### Task goal
Take the line containing "Facebook (84, 1318)" as the first and the last line of the records below as the end, and please set down only what lies between them exactly, both ends included.

(Collected data)
----------------------------------------

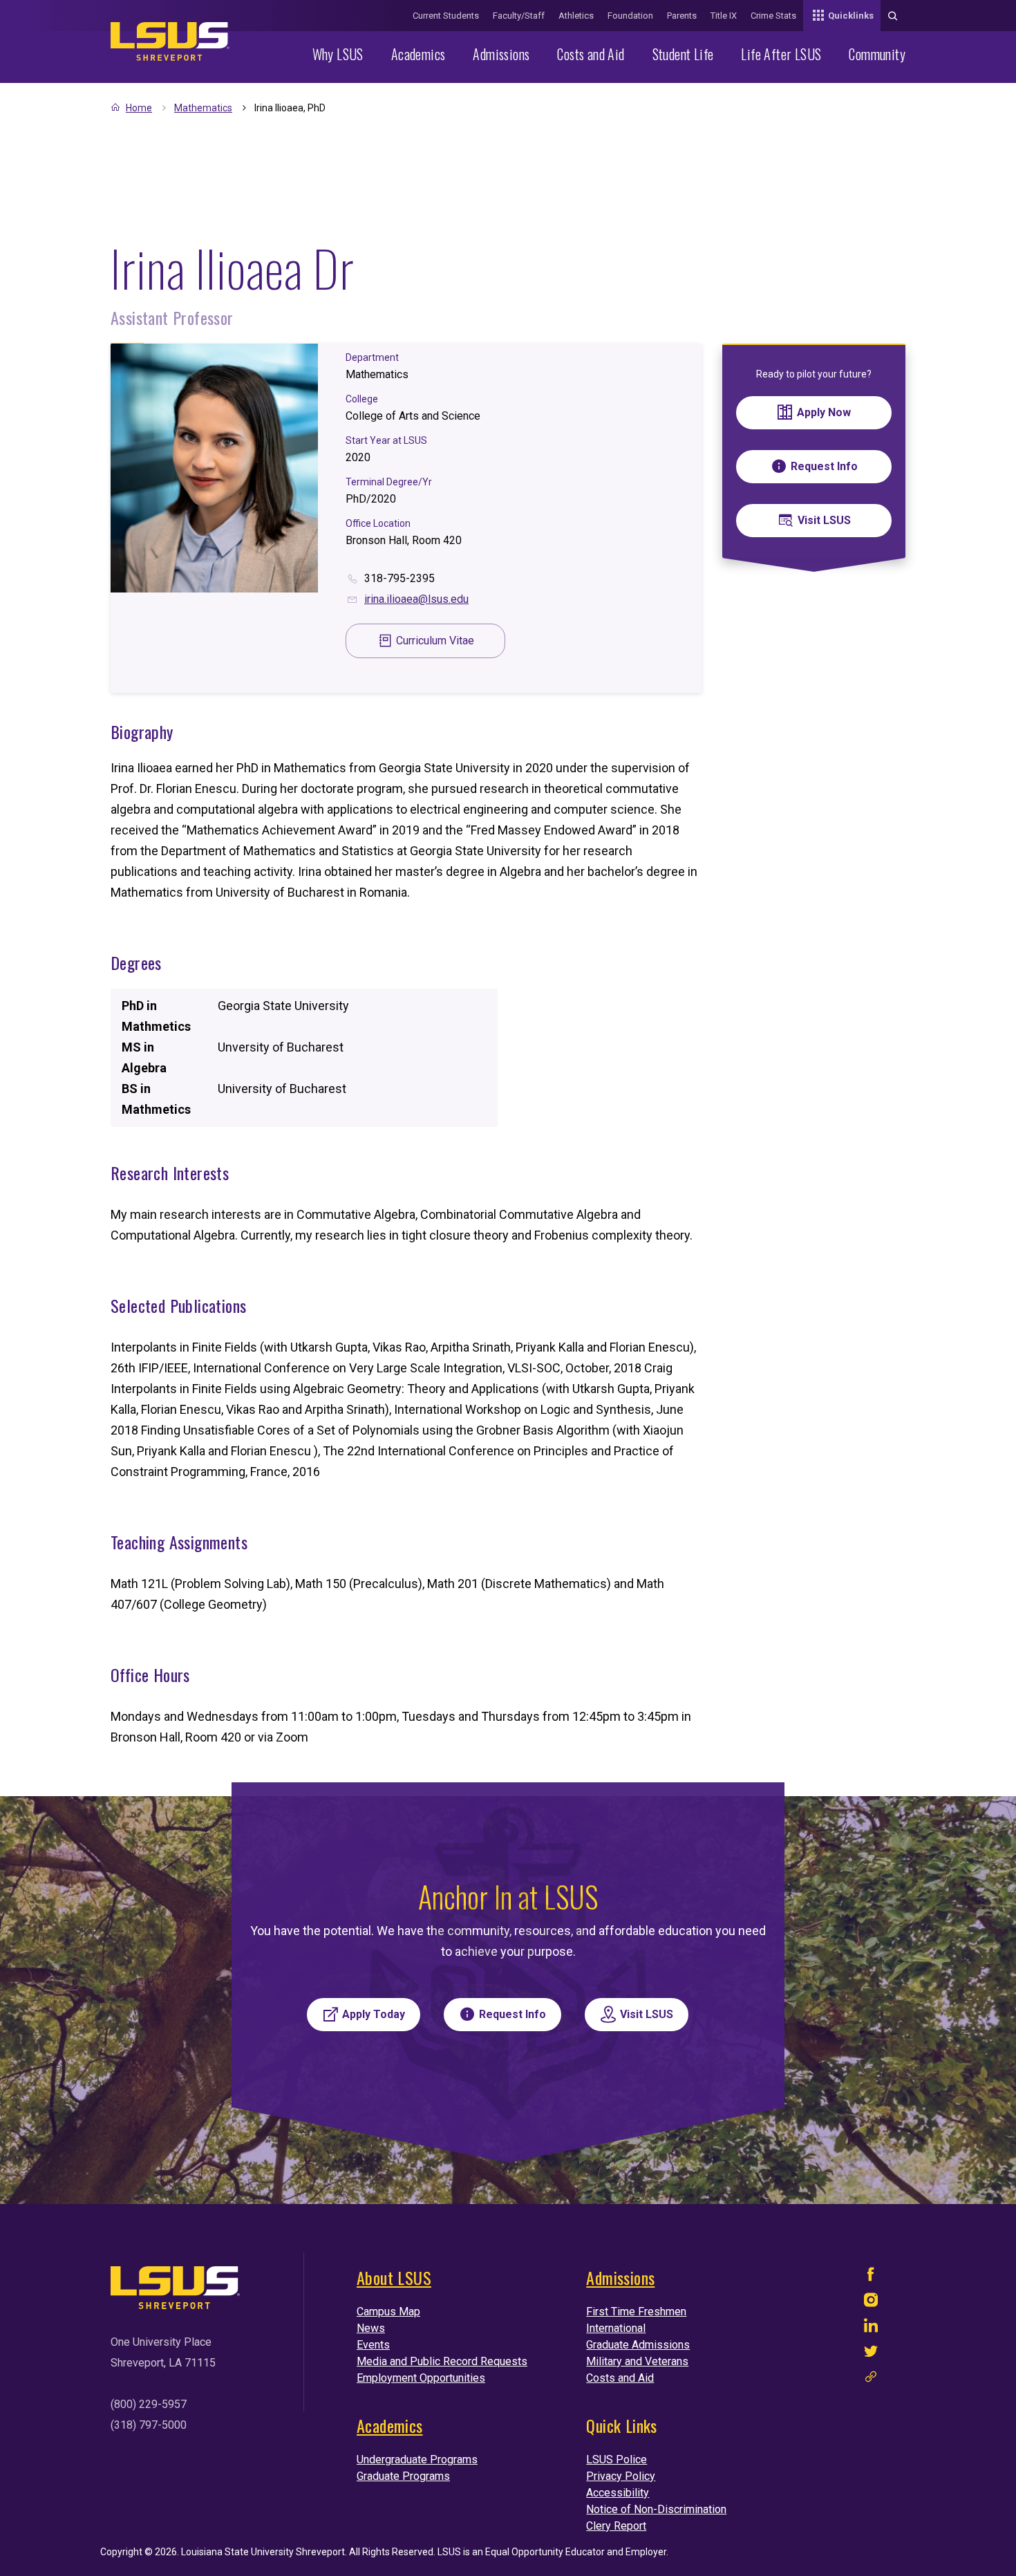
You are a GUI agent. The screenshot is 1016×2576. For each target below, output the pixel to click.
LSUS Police (616, 2459)
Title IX (724, 15)
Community (877, 54)
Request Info (824, 466)
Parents (682, 15)
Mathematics (203, 107)
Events (373, 2344)
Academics (418, 54)
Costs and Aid (590, 54)
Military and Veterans (637, 2361)
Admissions (501, 54)
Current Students (446, 15)
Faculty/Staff (519, 15)
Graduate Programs (403, 2476)
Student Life (683, 54)
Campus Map (388, 2311)
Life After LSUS (781, 54)
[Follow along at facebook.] (871, 2277)
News (371, 2328)
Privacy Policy (620, 2476)
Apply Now (824, 412)
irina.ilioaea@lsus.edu (416, 599)
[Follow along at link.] (871, 2380)
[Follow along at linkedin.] (871, 2328)
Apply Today (373, 2014)
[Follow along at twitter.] (871, 2354)
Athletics (576, 15)
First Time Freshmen (636, 2311)
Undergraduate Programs (417, 2459)
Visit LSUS (824, 520)
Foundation (630, 15)
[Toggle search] (893, 15)
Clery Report (616, 2525)
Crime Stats (773, 15)
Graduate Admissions (638, 2344)
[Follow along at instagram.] (871, 2303)
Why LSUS (338, 54)
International (616, 2328)
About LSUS (394, 2277)
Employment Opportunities (421, 2377)
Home (139, 107)
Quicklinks (851, 15)
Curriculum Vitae (435, 640)
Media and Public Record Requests (442, 2361)
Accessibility (617, 2492)
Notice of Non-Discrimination (656, 2509)
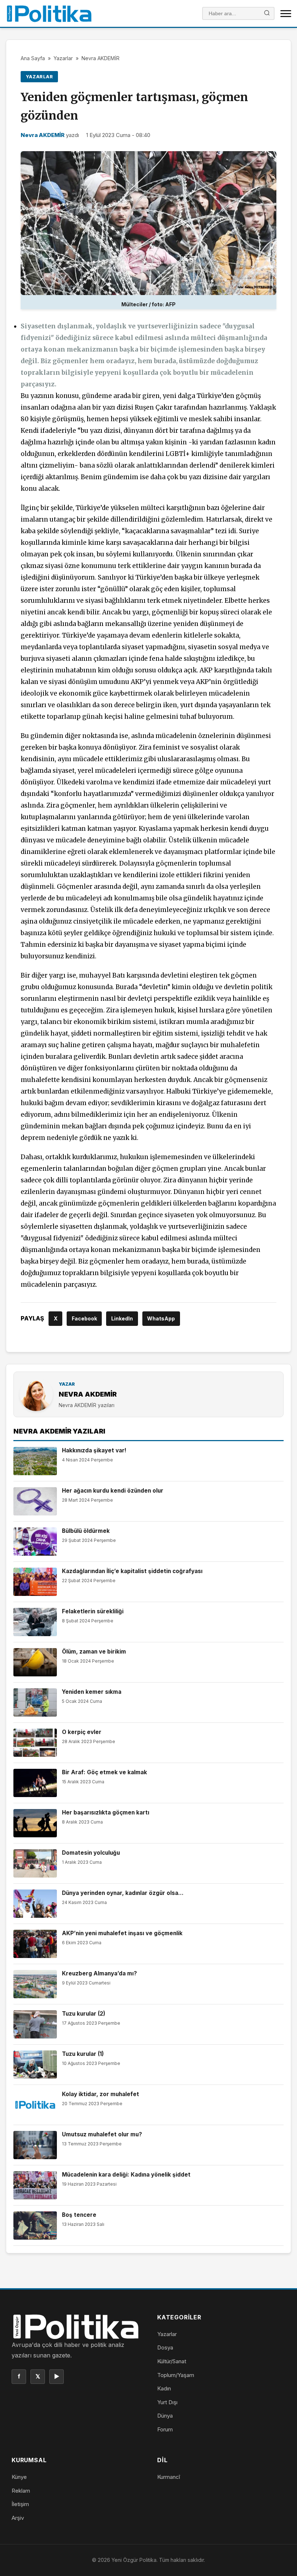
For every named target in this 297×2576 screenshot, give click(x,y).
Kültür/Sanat (171, 2361)
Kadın (164, 2388)
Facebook (84, 1318)
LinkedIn (122, 1318)
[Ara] (267, 13)
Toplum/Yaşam (175, 2375)
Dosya (165, 2347)
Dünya (165, 2415)
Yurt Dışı (167, 2402)
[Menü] (285, 13)
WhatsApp (161, 1318)
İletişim (20, 2504)
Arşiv (18, 2517)
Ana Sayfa (33, 58)
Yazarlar (63, 58)
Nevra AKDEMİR (100, 58)
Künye (19, 2476)
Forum (165, 2429)
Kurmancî (168, 2476)
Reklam (21, 2490)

----------------------------------------

### Final answer
Facebook (84, 1318)
LinkedIn (122, 1318)
[Ara] (267, 13)
Toplum/Yaşam (175, 2375)
Dosya (165, 2347)
Dünya (165, 2415)
Yurt Dışı (167, 2402)
[Menü] (285, 13)
WhatsApp (161, 1318)
İletişim (20, 2504)
Arşiv (18, 2517)
Ana Sayfa (33, 58)
Yazarlar (63, 58)
Nevra AKDEMİR (100, 58)
Künye (19, 2476)
Forum (165, 2429)
Kurmancî (168, 2476)
Reklam (21, 2490)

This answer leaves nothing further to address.